To explore the potential clinical significance of DBR1, we performed and analyzed DBR1 protein levels from 112 cases of ESCC tissue by IHC stained with an anti-DBR1 antibody. It showed that DBR1 protein was largely located in the nucleus of ESCC tissues (Figure 1). It was consistent with previous reports.

Figure 1.

The subcellular location of DBR1 in ESCC tissue (left: × 40, right: × 200). The scale bar represents 500 μm (left) and 100 μm (right).

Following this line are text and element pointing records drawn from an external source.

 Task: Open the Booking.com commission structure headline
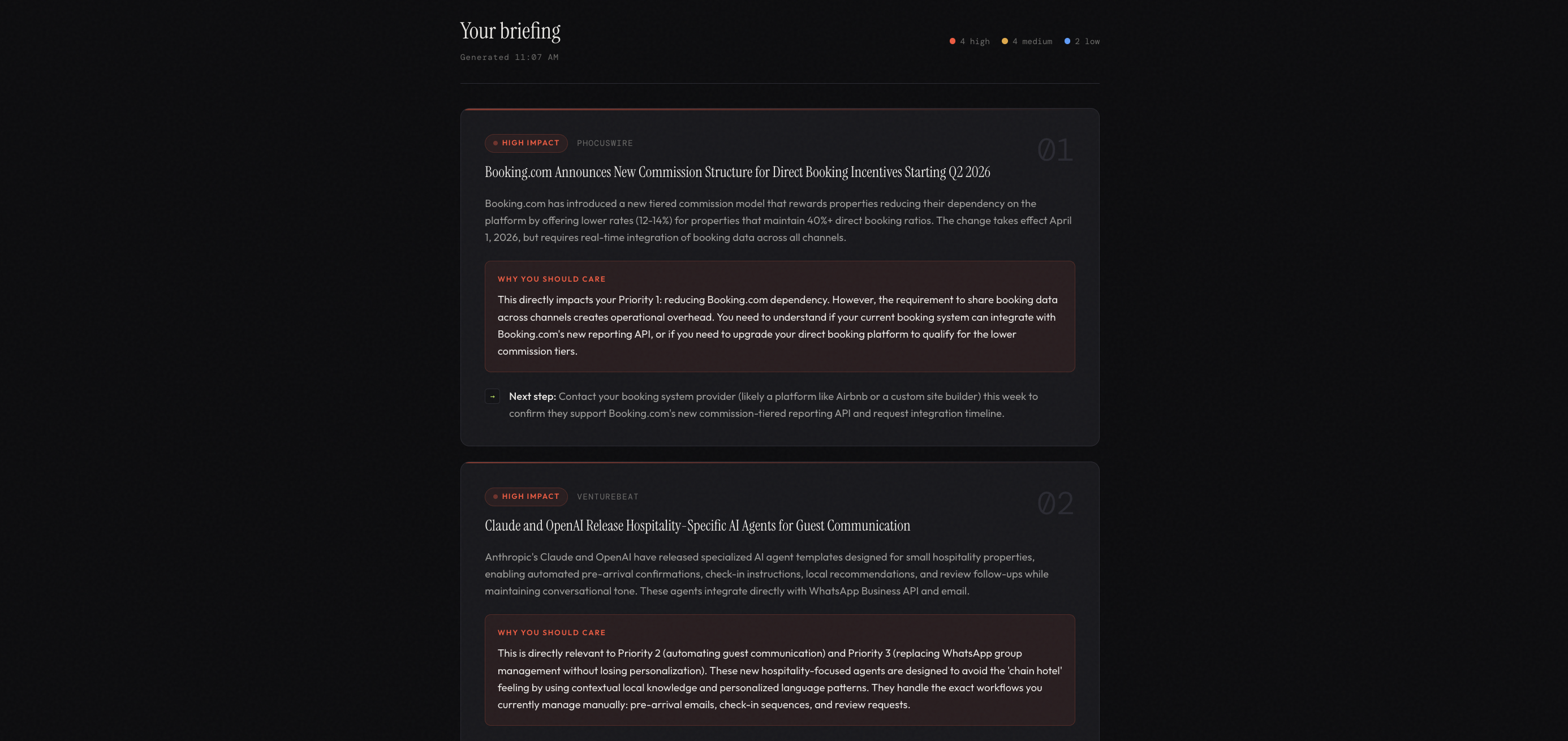point(737,173)
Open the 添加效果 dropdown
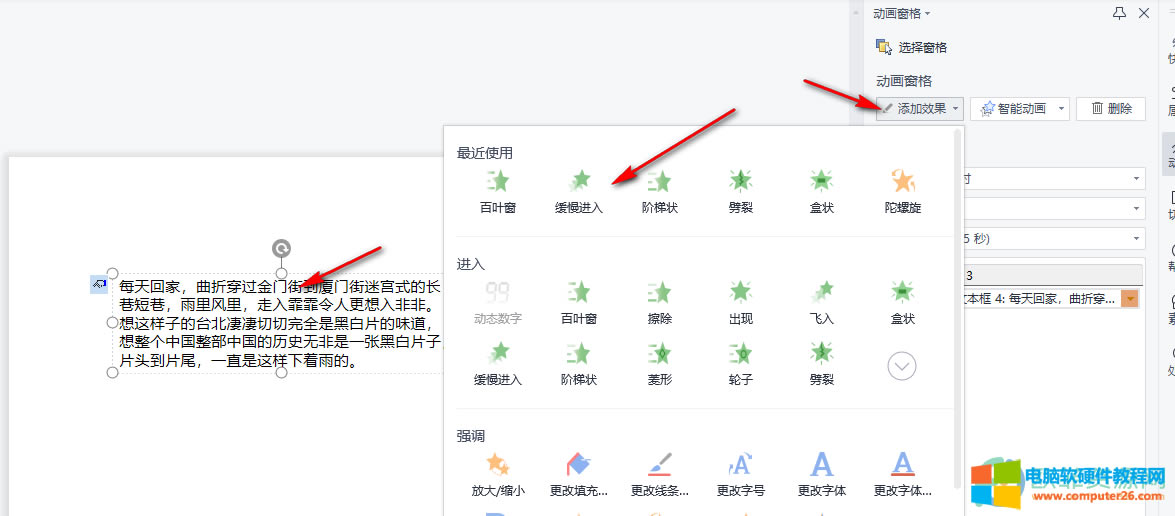1175x516 pixels. (919, 109)
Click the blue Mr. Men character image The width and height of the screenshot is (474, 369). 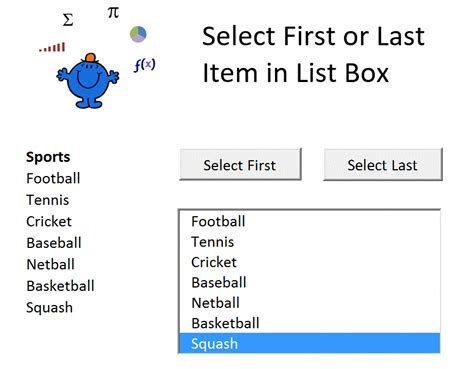click(x=88, y=81)
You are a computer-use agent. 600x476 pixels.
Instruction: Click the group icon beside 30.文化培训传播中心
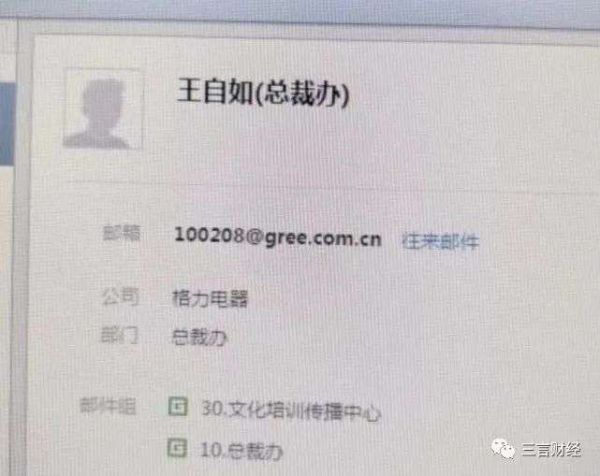click(178, 406)
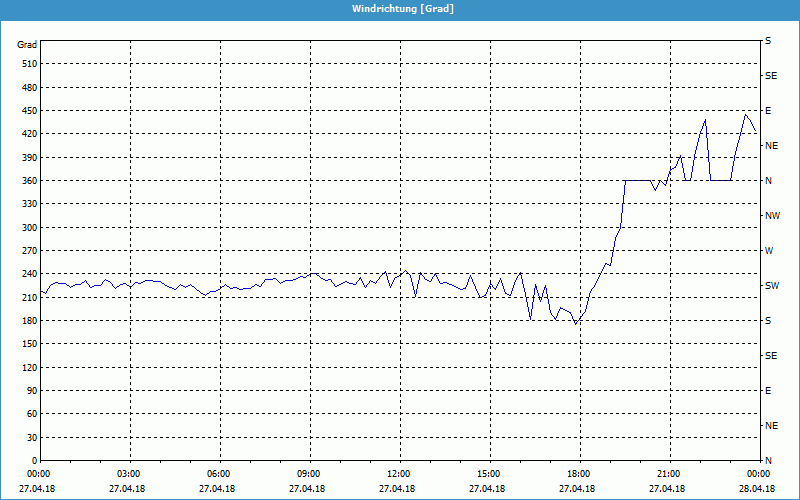This screenshot has height=500, width=800.
Task: Select the 18:00 time axis label
Action: 578,474
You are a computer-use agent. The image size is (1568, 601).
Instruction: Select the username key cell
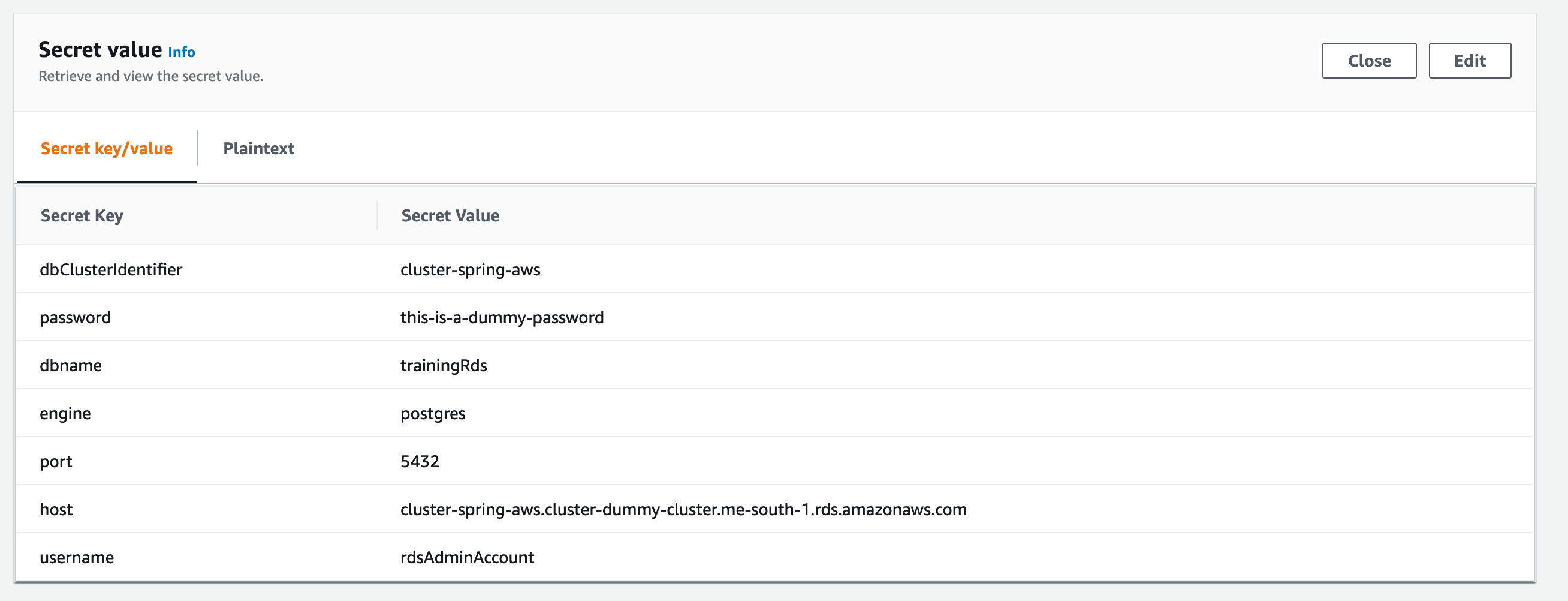point(77,558)
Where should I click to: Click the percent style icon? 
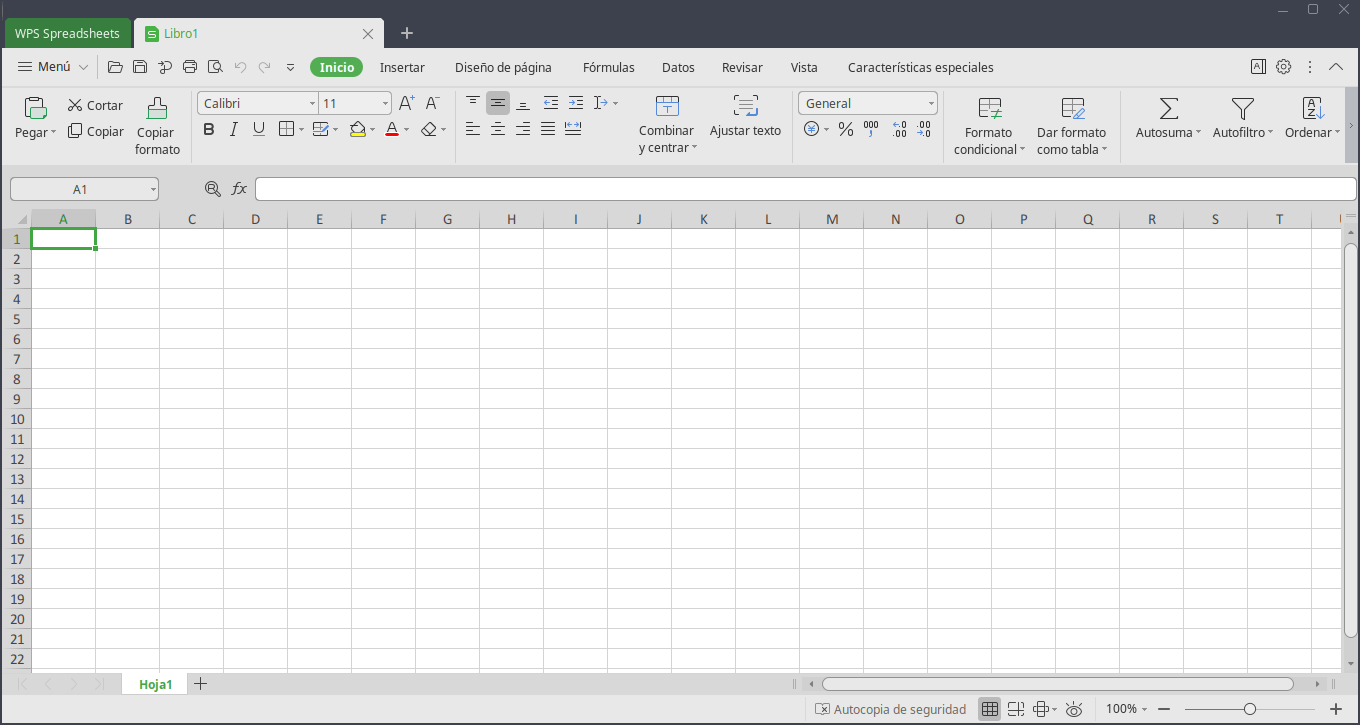[x=846, y=129]
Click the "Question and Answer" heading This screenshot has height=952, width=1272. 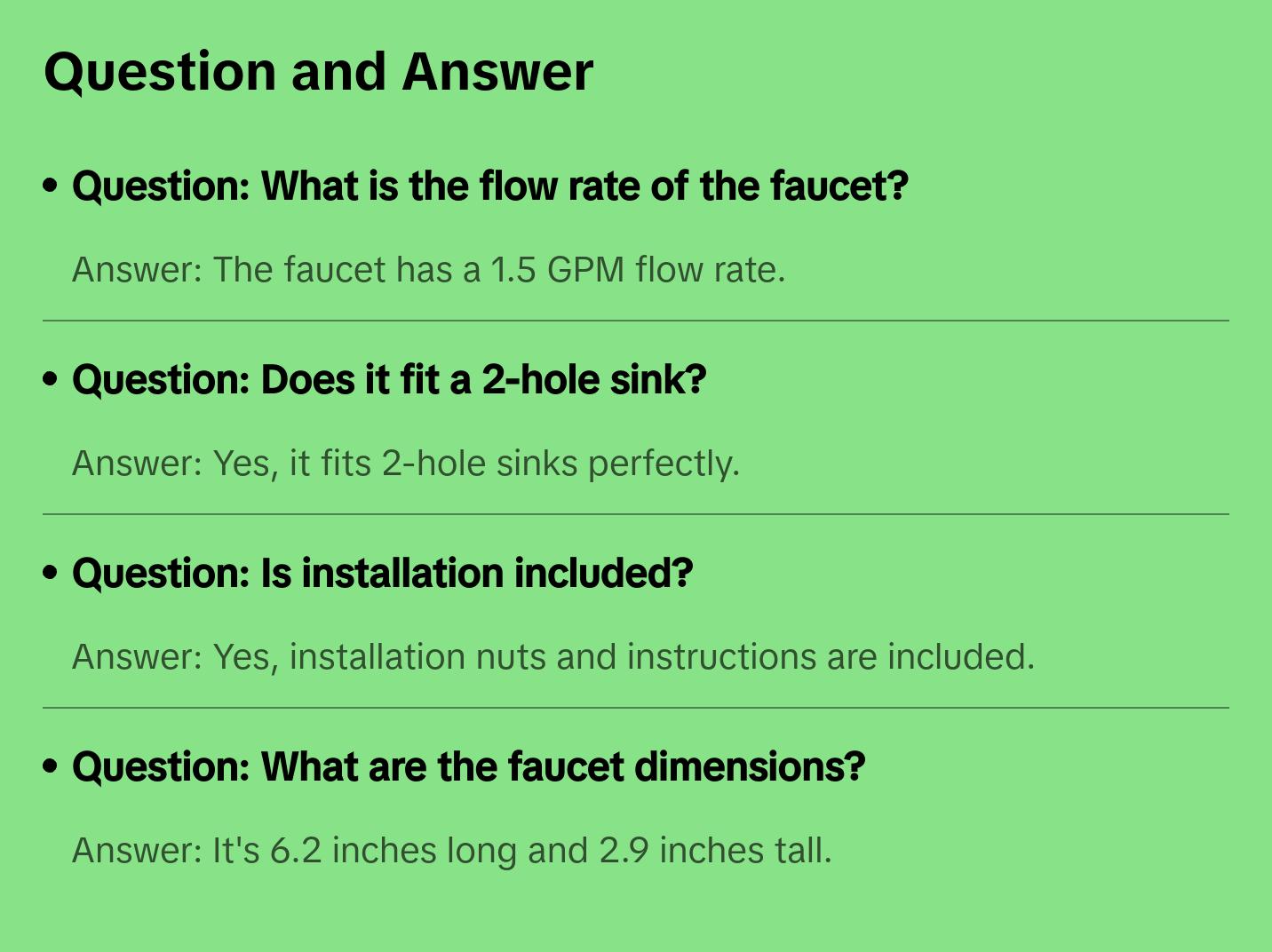click(x=318, y=72)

The Association Between DBR1 Expression and Relevant Clinicopathological Characteristics in ESCC Patients

We further analyzed the correlation between DBR1 and clinicopathological characteristics in ESCC patients. ROC analysis indicated the optimum cut-off value of DBR1 is the H-score of 78.1271, and thus the patients were divided into DBR1low and DBR1high. The results showed that decreased DBR1 expression was remarkably associated with tumor location (P < .05), pathologic T stage (P < .05), lymphatic metastasis (P < .01), pathologic N classification (P < .05), and survival status (P < .01). And there were no statistical expression changes between age groups (<60 yr vs ≥60 yr, P > .05) and gender groups (male vs female, P > .05) (Table 1). Additionally, DBR1 expression didn’t show a remarkable correlation with TNM staging (P > .05), but the DBR1high group had a much higher percentage in early-stage patients. All these results suggested that decreased DBR1 may be associated with the malignant features of ESCC.

Table 1.

The Correlation Between DBR1 Expression and Clinical Features in Tissue Microarray.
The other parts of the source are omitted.